DIRECTIONS: In the forum thread on the prewash and snow foam test, how long were both products left to dwell before being pressure washed off?

ARTICLE:
* Start *
# So this is why we prewash/snow foam



## Pittsy (Jun 14, 2014)

I recall a thread not so long ago questioning the efficacy of prewash/snow foam over just a spray of a pressure washer.

As the weather was good this afternoon i thought i would do a scientific (well fairly scientific) test and also a comparison test of snow foam v's prewashes.:thumb:

So here we go, 1st up i would like to say that I am not going to divulge the products used, needless to say they are pretty popular and widely used so i will leave it to you as the reader to make up your own mind.

I am also not going to say that product A is better than product B, yet again you can make up your own mind.

*The method:*

Mrs P's Cooper was looking minging, 2 weeks since the last wash and all sorts of weather conditions so an ideal candidate for this test:thumb:



*Equipment used:*

Karcher K4 
Snow Foam Lance ( forgot the make)
2x Bottles used to avoid cross contamination
Hose Pipe 
Mrs P's make up pads x6

*Conditions:*
7 deg, over cast with sunny spells

1) Damp make up applicator pad was gently pushed onto the panels to test how dirty the car was, the areas chosen were the drivers side door toward the front on the car, the same area on the passenger side door and the boot panel.



Top Left is the drivers side door, top right is the passenger side door and the bottom image is the boot lid.
As you can see they are pretty similar in dirtiness.

2) 2 bottles were prepared with 50ml of prewash product in one and 50ml of snow foam product in the other, these bottles were then topped off with 500ml of water making a dilution ratio of 10-1 approx.



The prewash was then applied to the drivers side of the car and the snow foam was applied to the passengers side of the car leaving the boot untouched (It was at this point i realised i should have masked up the boot lid because there was some spots of both products on the panel).

3) Both products were then left to dwell for 10 mins



4) Each panel was then pressure washed off to reveal the surface with out dirt, at this point i noticed that all 3 of the panels looked pretty clean in my opinion.



5) I then proceeded to take a sample from each panel using a clean make up pad each time in roughly the same area the initial sample was taken.



Top left image is the prewash product, top right is the snow foam product and the bottom image is the untreated panel.

I think the evidence here is pretty telling 

6) The car was then given a 2 bucket wash, dried and treated to a QD wipeover.



*Conclusion:*

I went into this test seriously doubting my methods for cleaning and weather a prewash/snow foam was effective and i think i have answered my own question.

Both the treated areas came up pretty clean and the untreated panel didn't.

In summary i think we can plainly see the efficacy of using a prewash in our wash routine using either snow foam or prewash products

*Thanks for reading *


----------



## Ads_ClioV6 (Apr 27, 2014)

Good job Simon ,the odk qd is a hidden gem makes paint so rich looking.


----------



## cossiecol (Jun 29, 2014)

Nice write up mate :thumb:


----------



## Pittsy (Jun 14, 2014)

cossiecol said:


> Nice write up mate :thumb:


Cheers Col, its something i have been meaning to do for a while...

Can't remember the thread but i wanted to put it to bed once and for all :thumb:


----------



## Kimo (Jun 7, 2013)
* End *
DATA EXTRACT:
* Start *
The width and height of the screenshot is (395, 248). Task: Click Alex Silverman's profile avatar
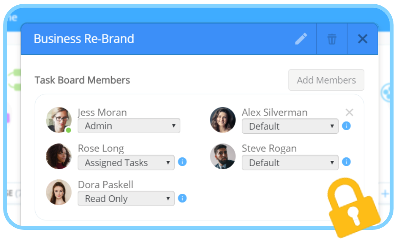[x=223, y=120]
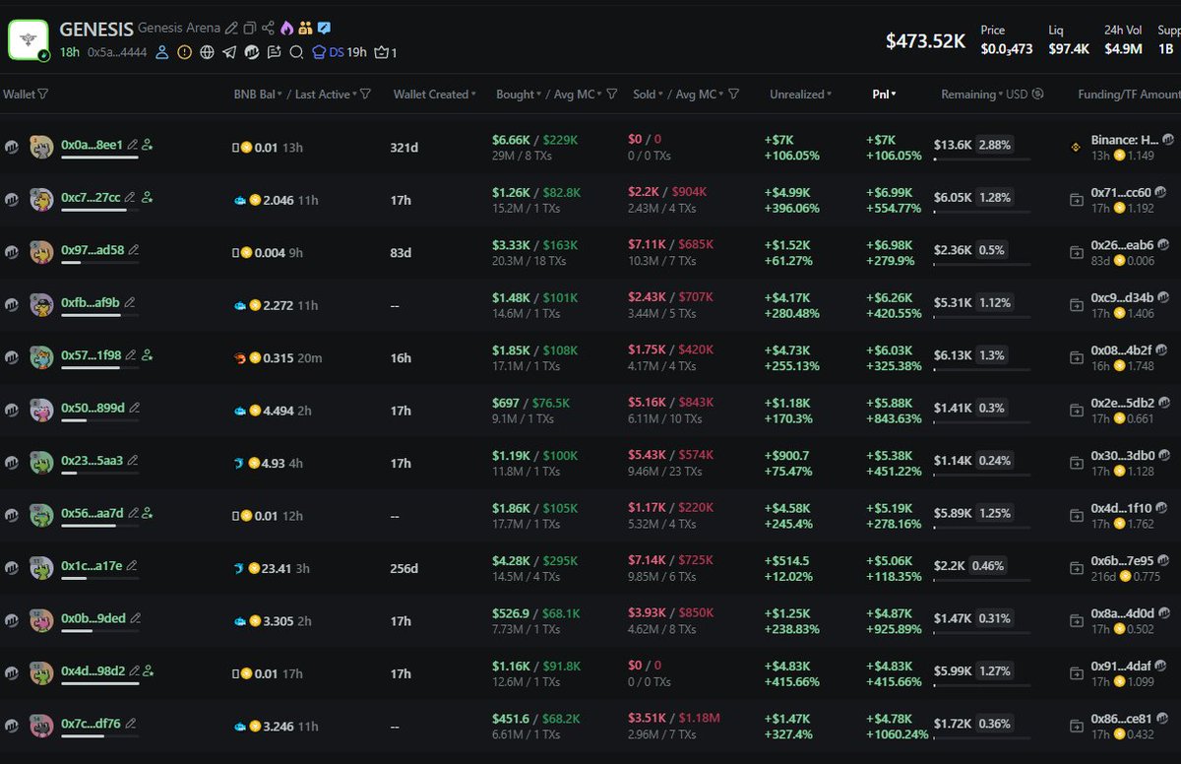
Task: Click the avatar thumbnail of wallet 0x50...899d
Action: 40,410
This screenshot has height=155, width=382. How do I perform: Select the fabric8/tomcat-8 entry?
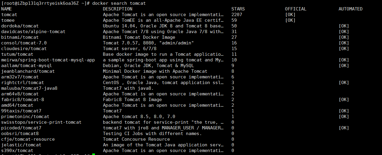click(x=23, y=100)
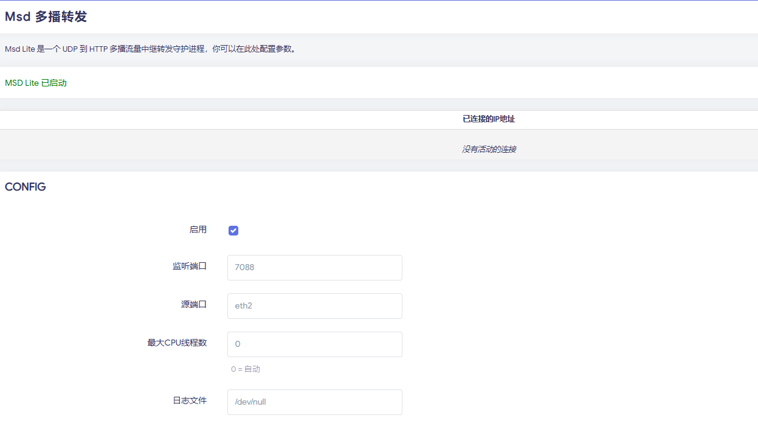
Task: Select the 最大CPU线程数 input box
Action: point(314,344)
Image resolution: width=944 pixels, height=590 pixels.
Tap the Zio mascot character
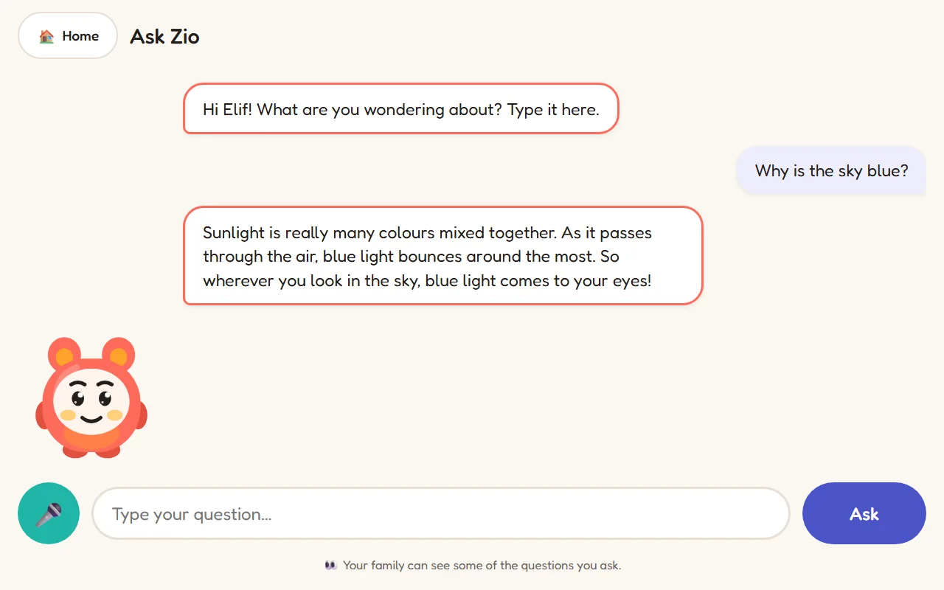point(91,397)
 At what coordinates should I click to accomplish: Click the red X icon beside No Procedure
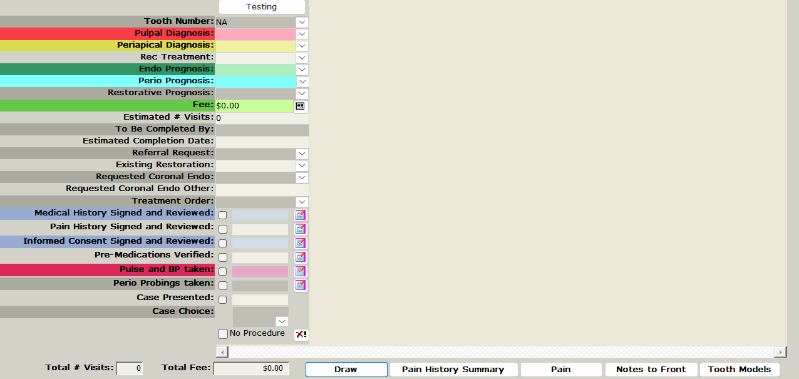301,335
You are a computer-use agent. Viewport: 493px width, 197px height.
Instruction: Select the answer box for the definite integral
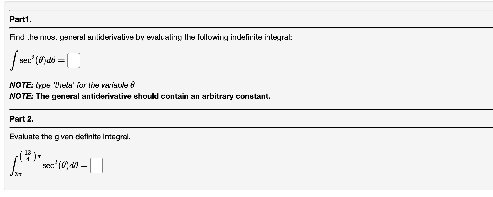pyautogui.click(x=96, y=166)
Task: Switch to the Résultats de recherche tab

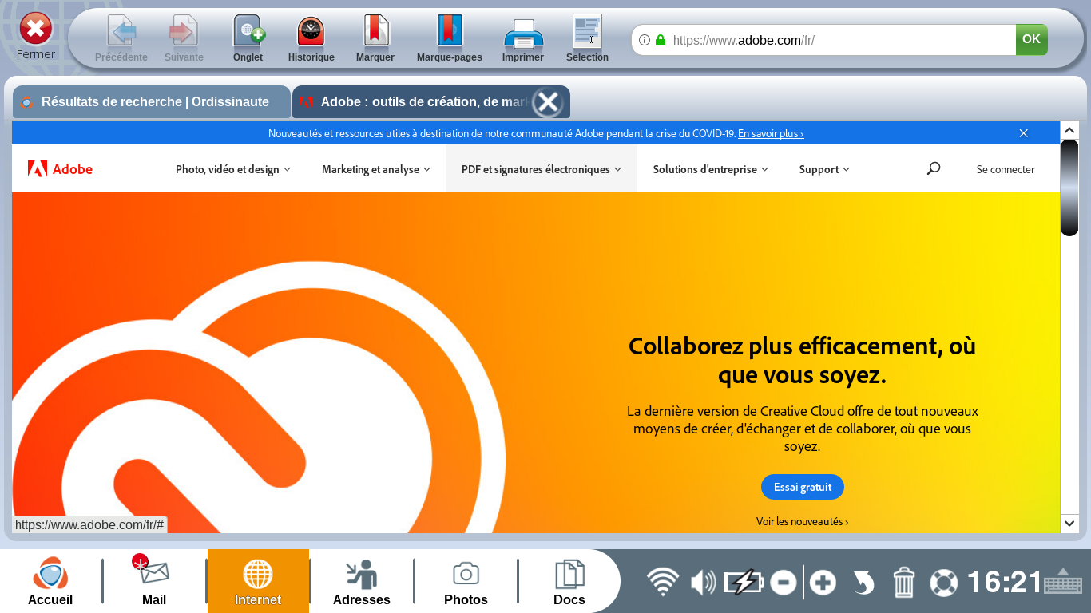Action: (152, 102)
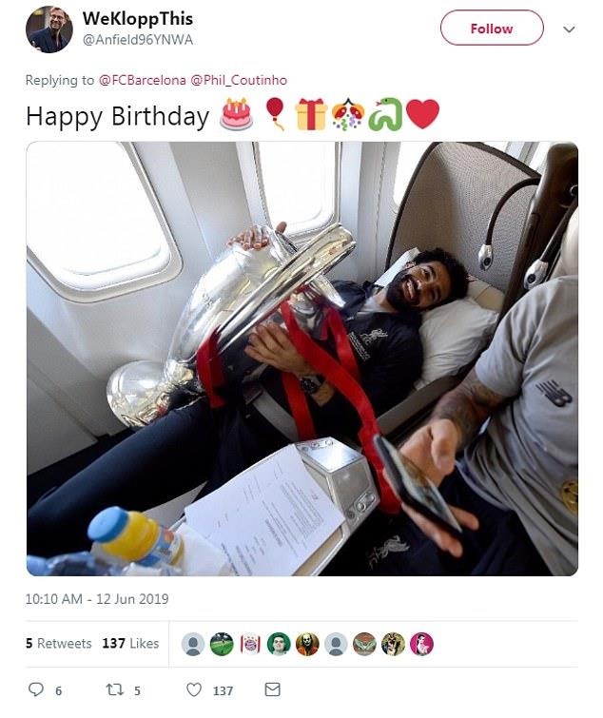Click the WeKloppThis display name

[x=137, y=19]
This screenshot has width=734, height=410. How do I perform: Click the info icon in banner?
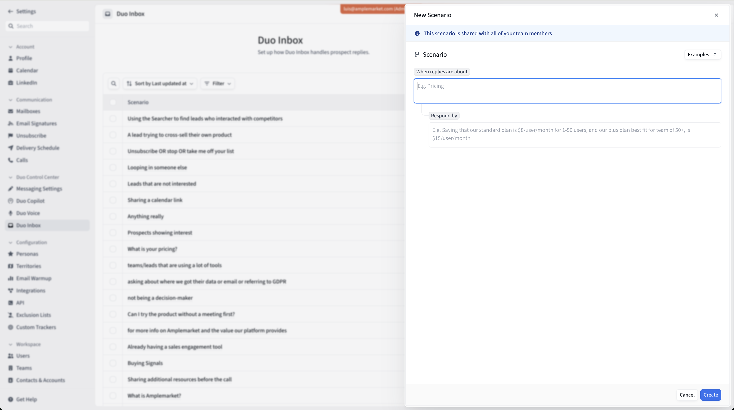417,33
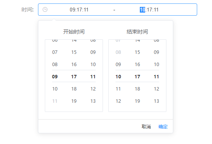Image resolution: width=212 pixels, height=144 pixels.
Task: Pick second 10 in start time spinner
Action: 93,64
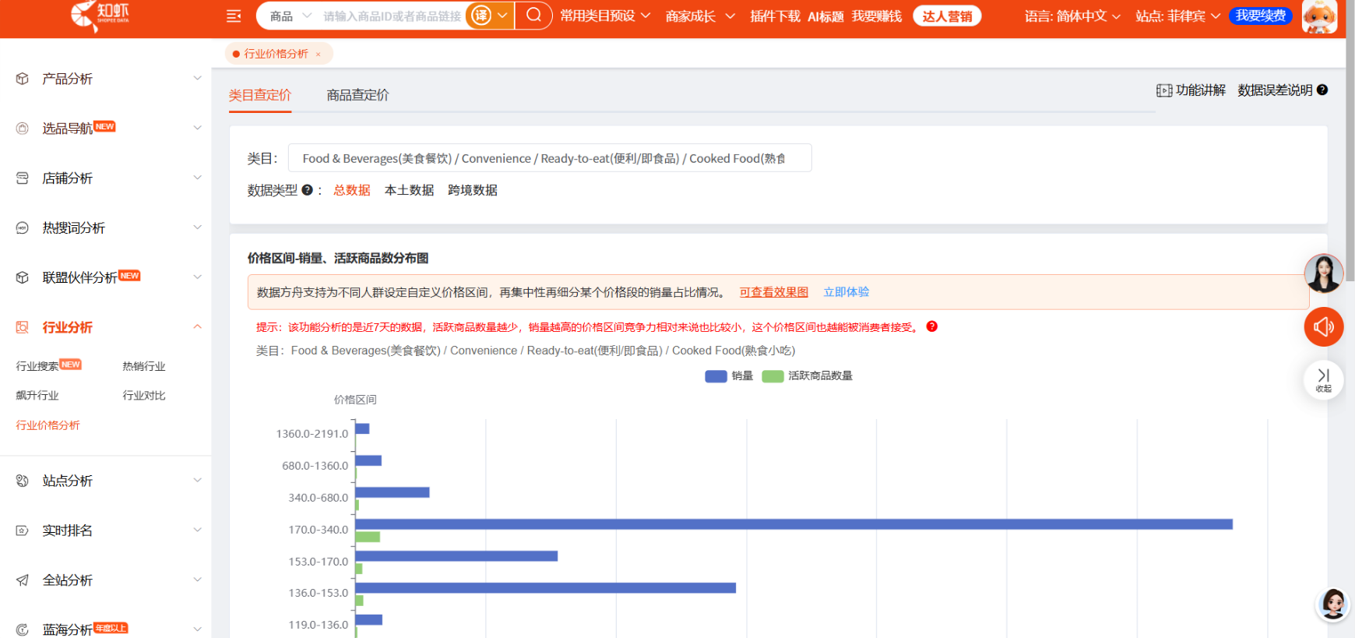The height and width of the screenshot is (638, 1355).
Task: Click the green 活跃商品数量 legend swatch
Action: pyautogui.click(x=773, y=376)
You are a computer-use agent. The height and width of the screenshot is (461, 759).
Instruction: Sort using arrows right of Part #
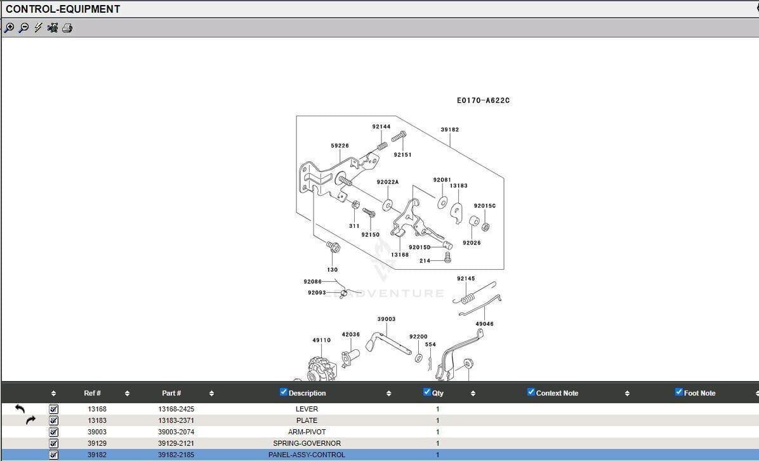(x=211, y=394)
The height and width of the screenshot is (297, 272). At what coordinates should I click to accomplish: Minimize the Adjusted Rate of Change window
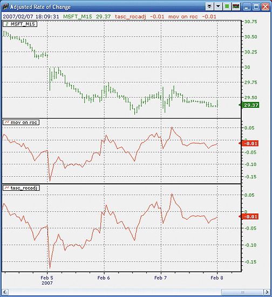pyautogui.click(x=247, y=6)
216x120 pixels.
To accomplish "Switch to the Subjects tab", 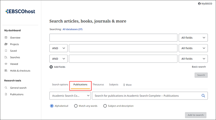I will pos(114,85).
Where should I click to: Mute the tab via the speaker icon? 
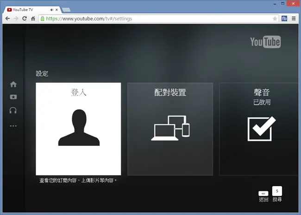(52, 10)
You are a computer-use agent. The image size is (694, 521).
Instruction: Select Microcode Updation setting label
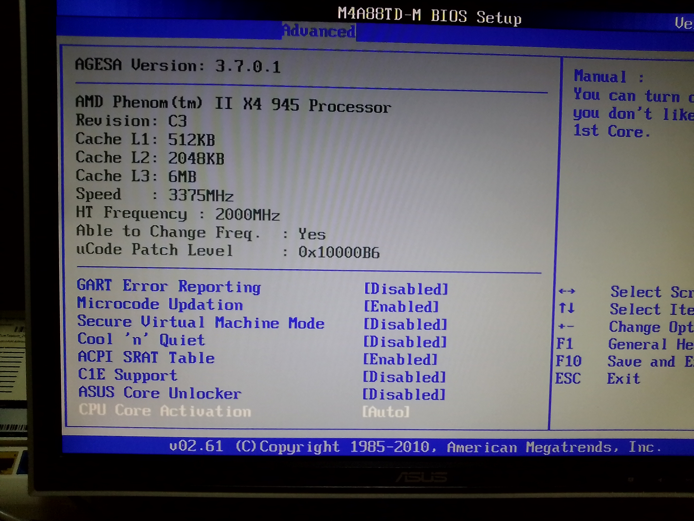160,304
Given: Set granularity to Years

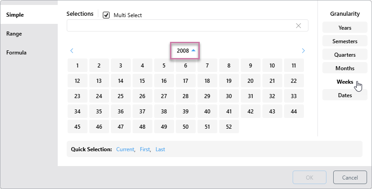Looking at the screenshot, I should click(344, 28).
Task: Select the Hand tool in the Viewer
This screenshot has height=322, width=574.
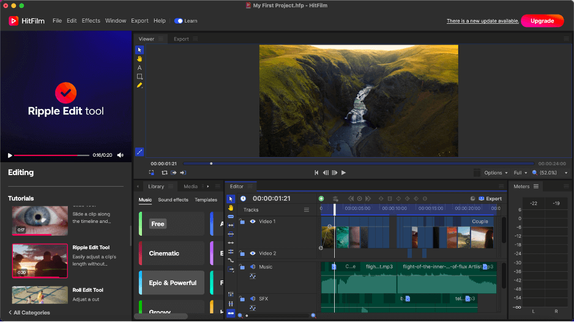Action: [x=140, y=59]
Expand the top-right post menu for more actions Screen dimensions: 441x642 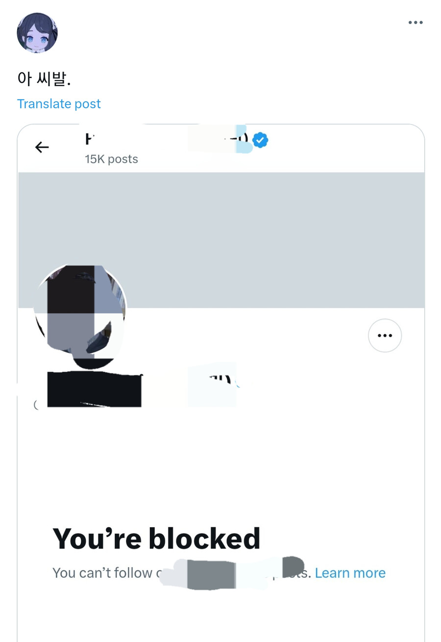[415, 22]
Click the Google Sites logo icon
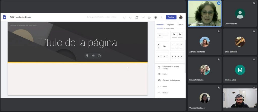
* End *
ANSWER FOR THIS EXERCISE: 10 minutes